You're right, in that R-NH2 is the "normal group" in that it is the deprotonated form. The protonated form will be R-NH3+, so you are also correct in that at low pH all the way to pH 9.6, the R-NH3+ form will exist. As for the rest of your analysis, you got that the R-COOH lost a hydrogen to become its acetate form. So just adjust what you know about amine groups and their protonated and deprotonated forms, and you should be good to go on this question.

 

[SephirothXR]

Got it now, thanks! Biochemistry would definitely help but I'm not investing time to look over that (more importance on practice)

 

[Mantis Toboggin]

Hey I have a quick question here.. I'm pretty confused as to how this works.

So R-NH2 exists as R-NH3(+) until 9.87 pH. After 9.87, does it become R-NH2 or R-NH (-)? What about AT pH 9.87?

Similarly, does the COOH group exist as COOH2+ or COOH until 2.35? The acetate ion suggests that it exists as COOH.


I get the fact that if pH<pka, you add a proton, and if pH>pka you take away a proton.

However what are our "starting points," so to speak.

A "normal" amino acid (as displayed in texts and such) has a R group, NH2, COOH, and H.

I feel like this is a lot more simple than what I think it is-- brain is struggling though.

 

[liveoak]

don't feel bad that it's hard to wrap your brain around. acid and base stuff is difficult.

think of it this way.

at a ridiculously low pH, the solution is PACKED with h+ protons. thus, it doesn't need any from the side chains, and you are left with COOH, and NH3+.

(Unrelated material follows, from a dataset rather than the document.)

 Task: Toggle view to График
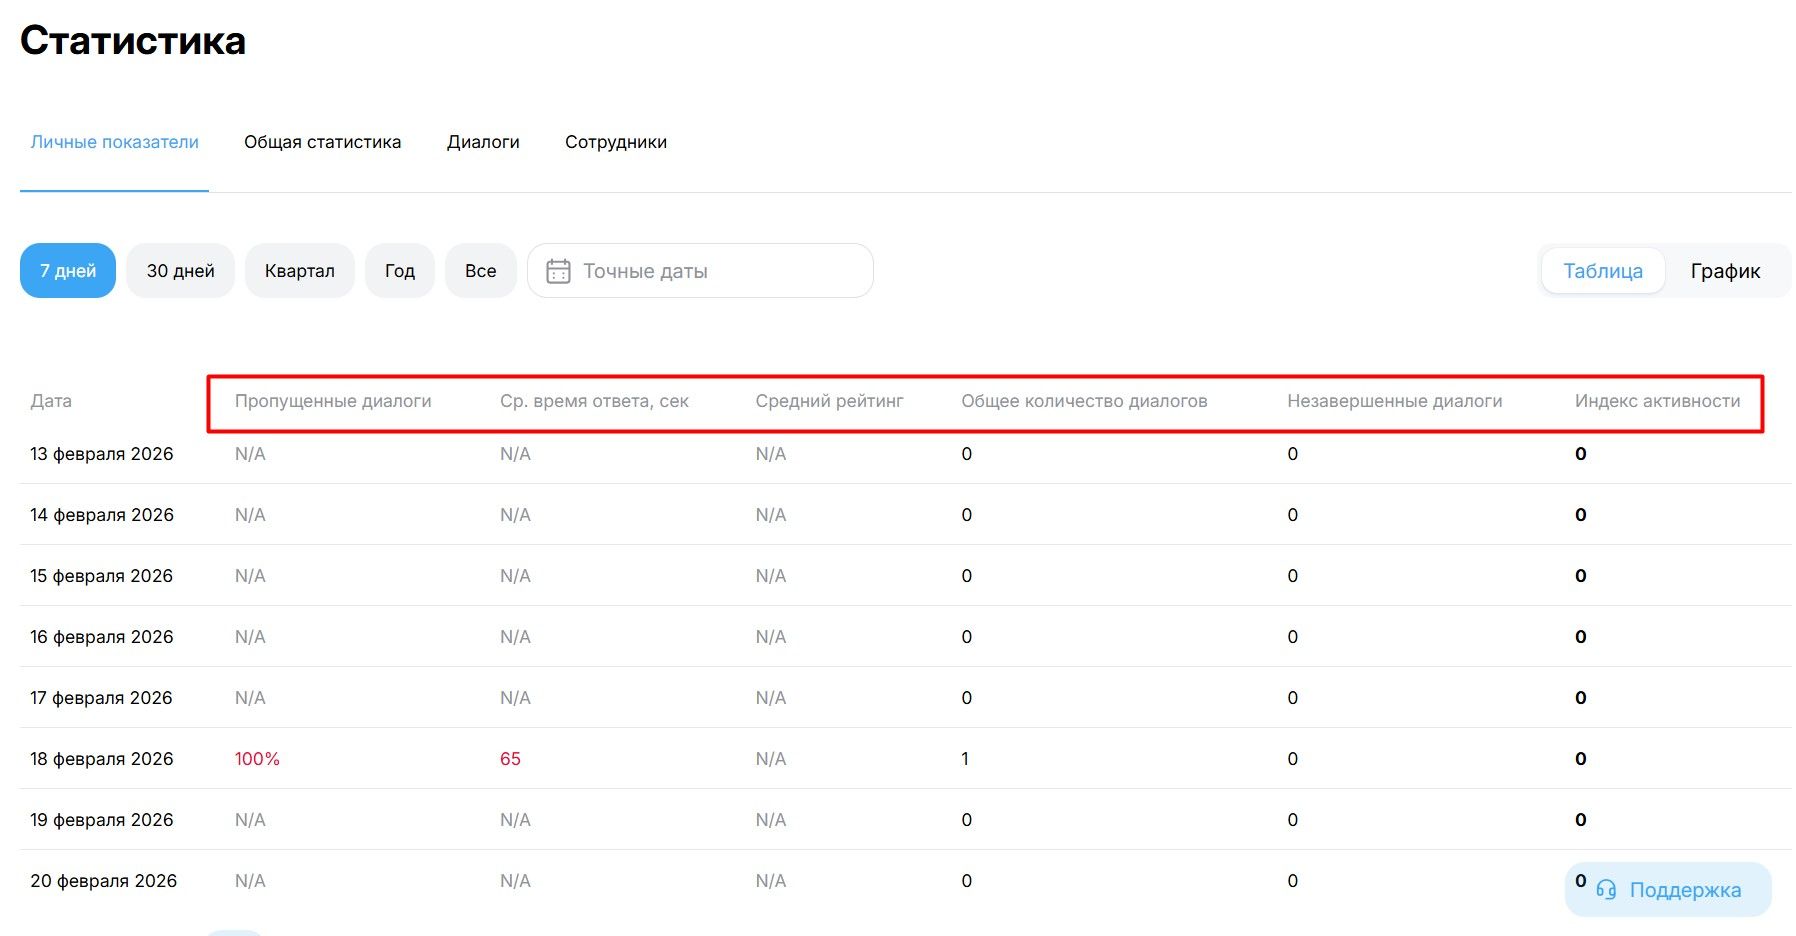[1725, 271]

now, at a pH value of 2.3 (the pKa of COOH), the COOH begins to concede it's proton and now 1/2 is COOH, and 1/2 is COO-. At around 3.3, the COOH is totally deprotanated and now exists solely as COO-

the same happens for NH3+, except it occurs at a much higher pH

 

[salim271]

Hey I have a quick question here.. I'm pretty confused as to how this works.

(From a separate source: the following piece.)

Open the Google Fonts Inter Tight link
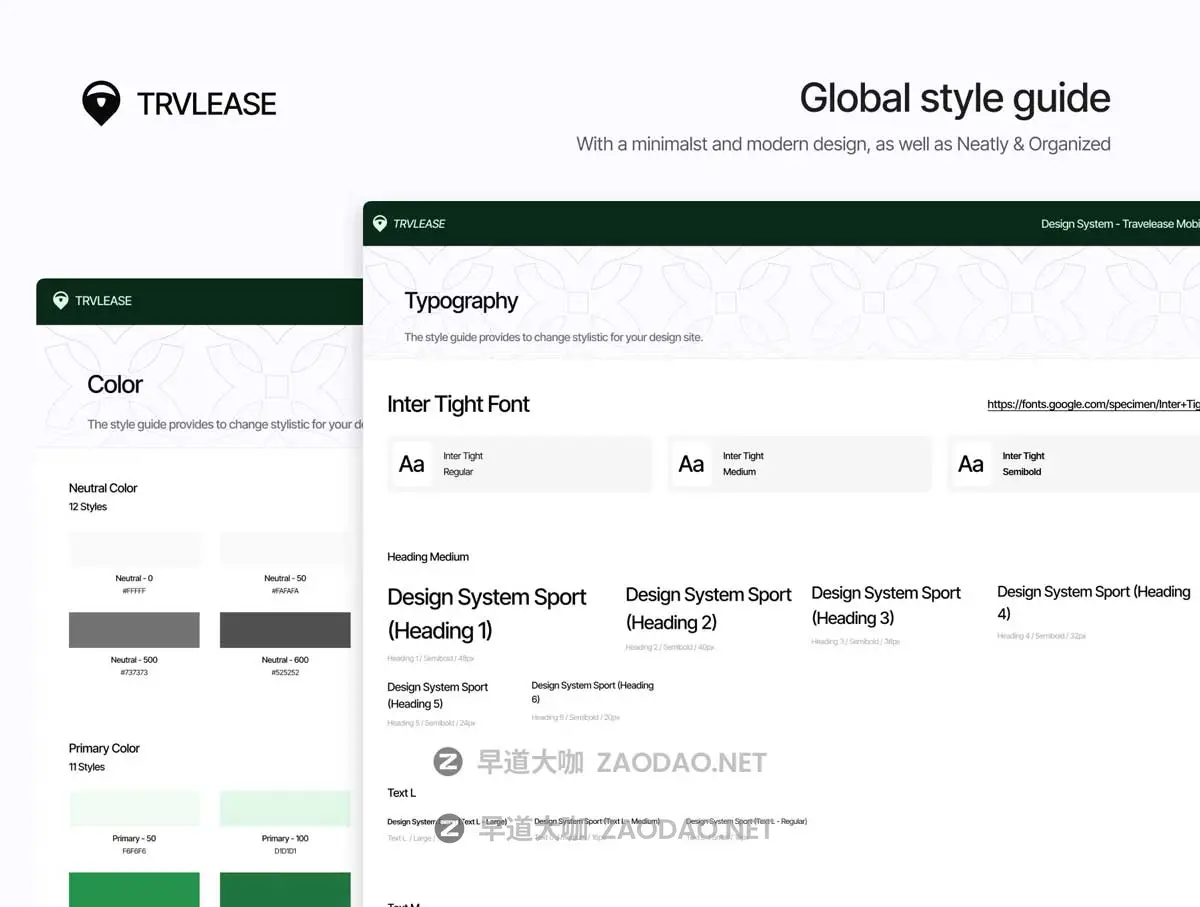The height and width of the screenshot is (907, 1200). coord(1090,404)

So R-NH2 exists as R-NH3(+) until 9.87 pH. After 9.87, does it become R-NH2 or R-NH (-)? What about AT pH 9.87?

Similarly, does the COOH group exist as COOH2+ or COOH until 2.35? The acetate ion suggests that it exists as COOH.

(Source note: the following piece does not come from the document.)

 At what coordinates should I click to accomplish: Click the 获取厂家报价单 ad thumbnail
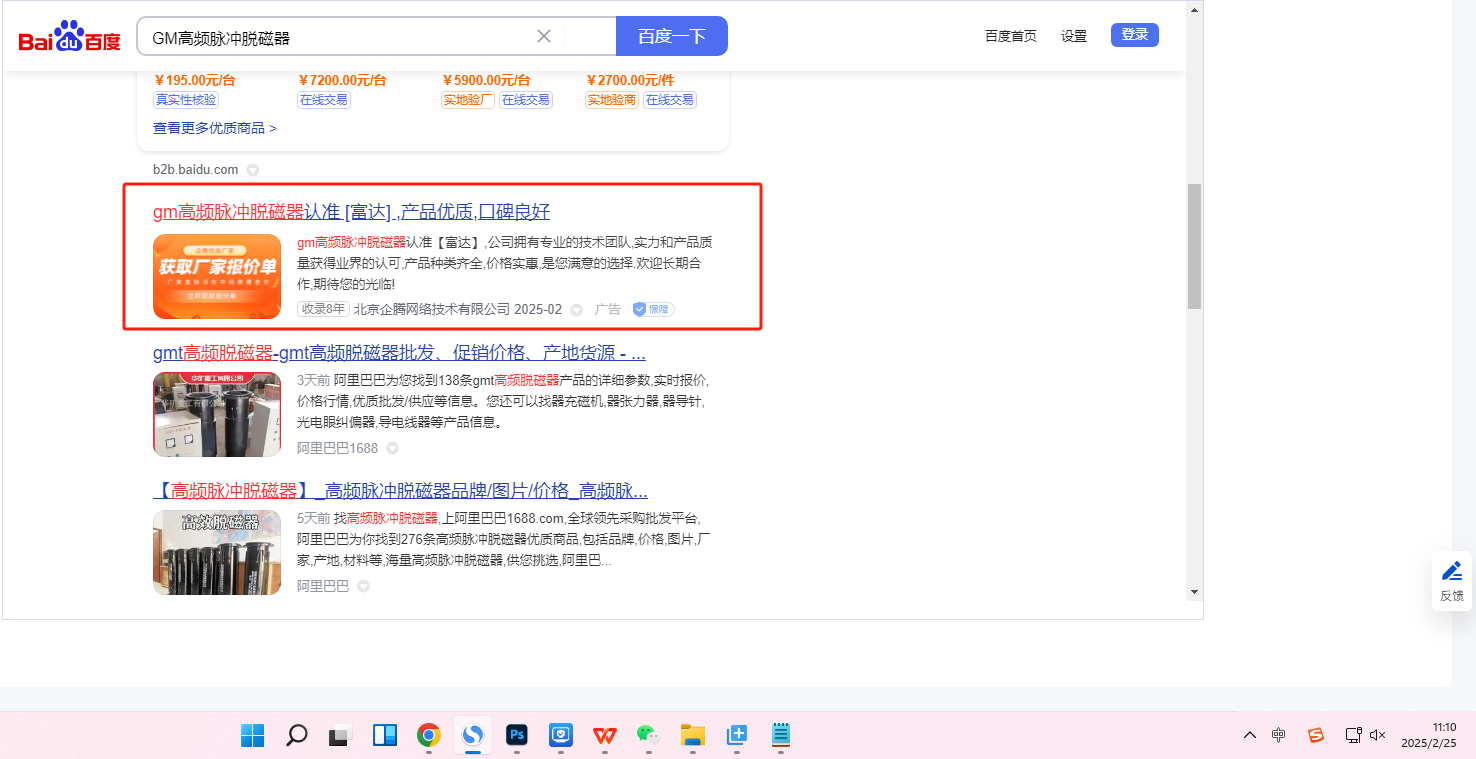[217, 276]
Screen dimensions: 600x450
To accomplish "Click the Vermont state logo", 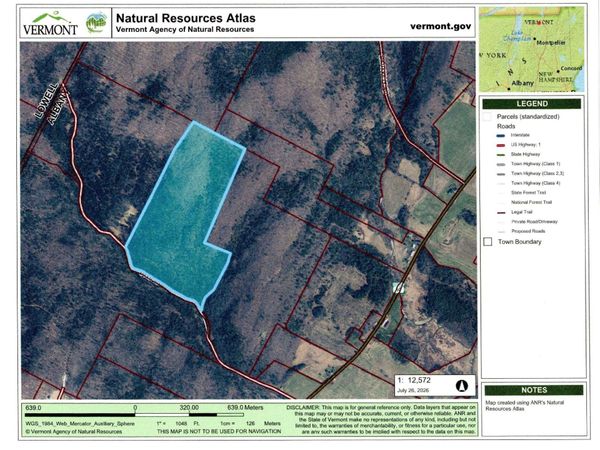I will click(x=50, y=23).
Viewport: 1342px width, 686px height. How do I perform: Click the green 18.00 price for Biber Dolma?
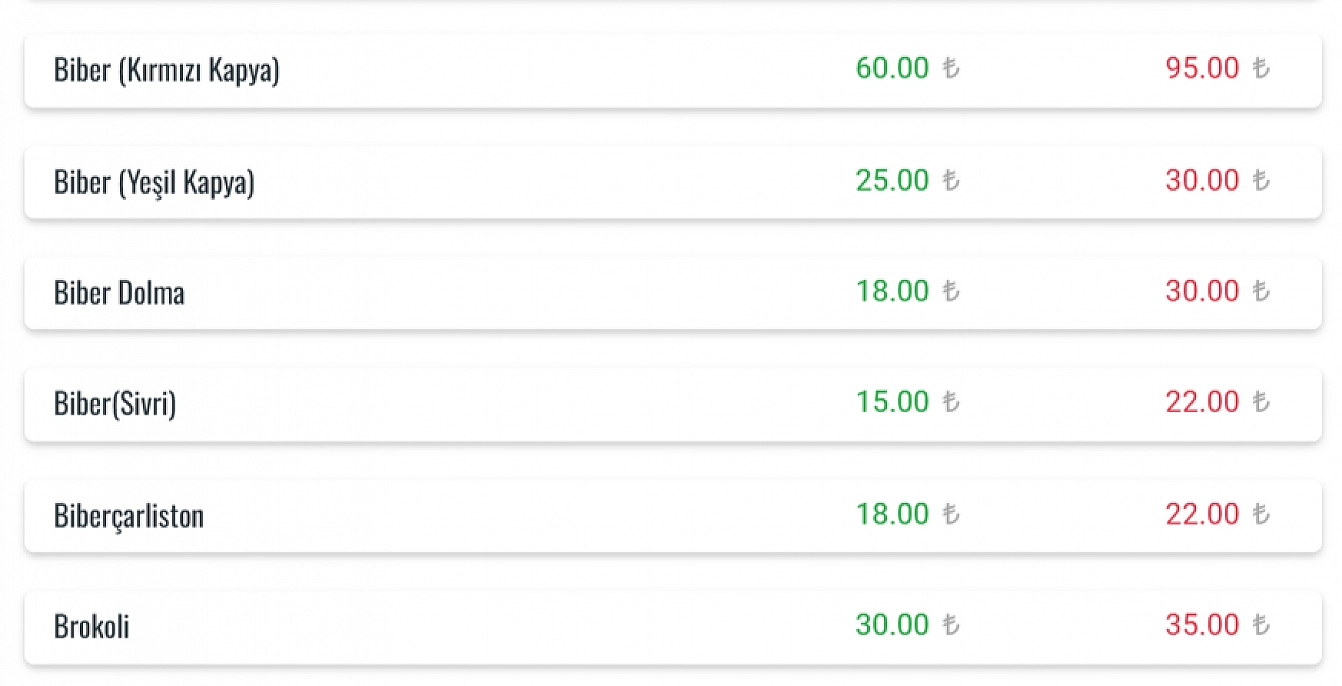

I get the fact that if pH<pka, you add a proton, and if pH>pka you take away a proton.

However what are our "starting points," so to speak.

A "normal" amino acid (as displayed in texts and such) has a R group, NH2, COOH, and H.

I feel like this is a lot more simple than what I think it is-- brain is struggling though.

It is more simple than you're making it. No matter what they're bound to, carboxylic acids and amines behave as such. At physiological pH (assume about 7 for simplicity) the amino acid exists in a zwitterion form, the carboxylic acid is COO-, the amine is NH3+.

If the pH gets lowered far enough, NOTHING will happen to the NH3+ its already bound up with a proton, but the COO will become COOH. Similarly if the pH rises from 7, nothing will happen to the COO, its already lost its proton, but the NH3+ will lose its extra proton to the basic solution. It will NEVER become NH-. Similarly, you will never see COOH2. For the exact pH numbers where these changes take place, look at the pKas.

With R groups that have acid/base properties, use their pKas to determine when they will pickup/lose a proton.

Once you get this concept down its like riding a bike, I remember struggling with it too in ochem 2. I dont think my teacher had to go into as much detail as he did about biological molecules, but it definitely gave me a leg up when I took biochem and the MCAT.